This important collection of articles by 31 members of the "Fellowship of Catholic Scholars" represents the best in Catholic thought and a fitting response to the major intellectual challenges confronting the Church in the turbulent post-conciliar period. As the well-known editors of this volume note:
"Since the Council, the world has witnessed many rather strenuous efforts, both theoretical and practical, and both inside and outside the Catholic Church, to downgrade the relevance of Catholic doctrine generally and, especially, to obscure or deny that what the Church's God-given Magisterium declares to be authentic Catholic doctrine is indeed such".
They also point out that:
"the Catholic intellect cannot be truly Catholic if it is divorced from the faith - i.e., if it separates itself from what the Magisterium of the Church declares to be of faith".
Drs. May and Whithead declare that "the rejection of truths so courageously proclaimed in 'Humanae Vitae' proved to be a catastrophe for the Church and the world" (p. xviii). These 31 collected papers are remarkable for their intellectual vigor and solid refutation of errors subverting both natural and supernatural truths safeguarded by the Church's Magisterium.

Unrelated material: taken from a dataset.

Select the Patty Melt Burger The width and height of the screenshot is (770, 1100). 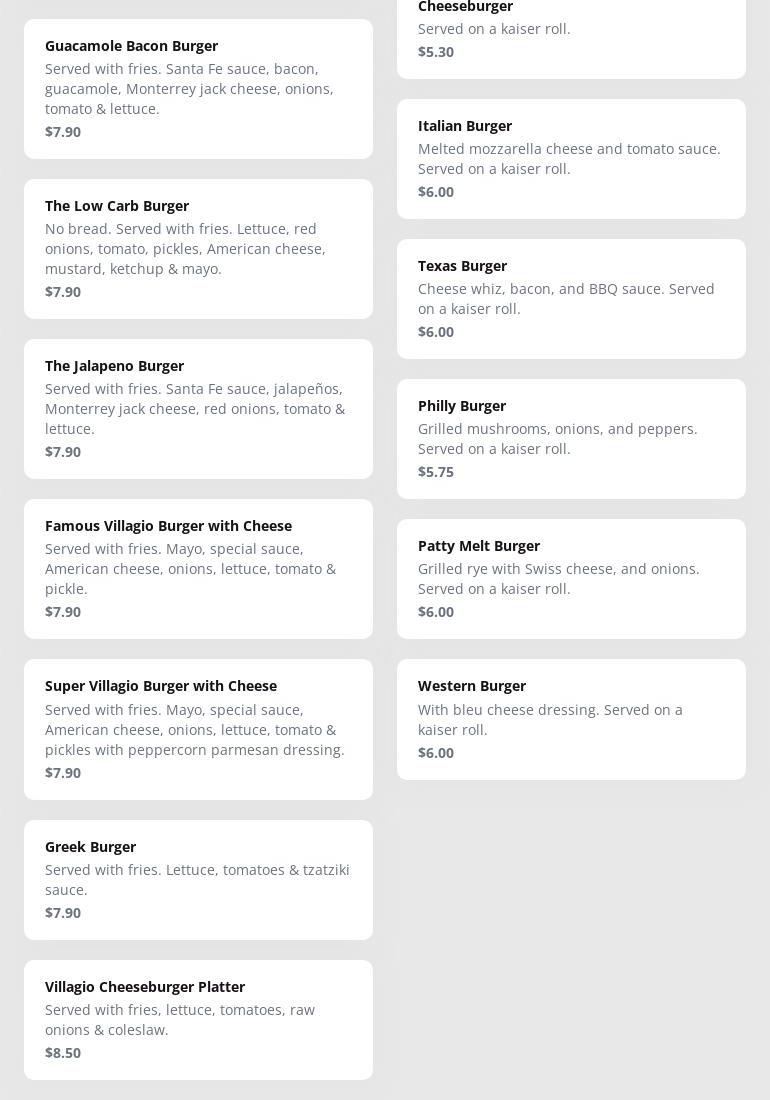click(571, 579)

Dr. Germain Grisez and Msgr. William Smith provide brilliant essays on intrinsically evil acts, conscience, and the alleged "right to dissent." Msgr. George A. Kelly's remarkable study, "The Bitter Pill the Catholic Community Swallowed", traces the history of Planned Parenthood's contraceptive ideology and its inroads into the Church in the late '50s and early '60s. Other outstanding authors write on an array of various important issues, including:
- cultural relativism;
- aberrations in modern psychology;
- issues of sexuality;
- various aspects of the thought of Pope John Paul II;
- issues in Scripture and catechesis;
- the proper understanding of freedom and a helpful analysis of particular aspects of the relationship between Catholic universities, secular institutions, and the Magisterium;
- the correct understanding of Vatican II's use of the word "subsist" as it pertains to the one true Church of Jesus Christ;
- themes of desacralization, deconstructionism, and existentialism in literature;
- the tension between science and religion;
- and the influence exerted by "the Catholic left" in bureaucracy, in learned societies, in journals, and in Catholic colleges and universities.
These 31 authors offer readers an intellectual feast! They witness to the continued vitality of Catholic intellectual life in a period when the Church has been seriously wounded by "widespread dissent" and the harm it has done not only to the faithful but also "to the bishops' own authority" (p. xx). The contribution of these members of the "Fellowship of Catholic Scholars" to this volume constitutes a message of hope for the future of Catholic scholarship in our country. They have responded well to the Apostle Peter's call to "always be prepared to make a defense to any one who calls you to account for the hope that is in you" (I Pet. 3:15).
Fr. Benedict Ashley, O.P., makes an interesting observation:
"Pope John XXIII mocked 'the prophets of gloom and doom' when he called for Vatican II. Many today wonder whether they may have been right and the saintly pope wrong. I am convinced, however, that his was the authentic Christian spirit of hope. The upheavals in the Church produced by the Council simply reveal that the Church was not as healthy as it seemed".
Drs. May and Whitehead are to be commended for making these wonderful essays available to a wider audience. I highly recommend "Battle for the Catholic Mind" to our readers. It is a real pity - if not an outright scandal - that during that dramatic period in the Church's life, 1978-95, the services of these brilliant scholars and defenders of orthodoxy should have been so little utilized by the Church in America.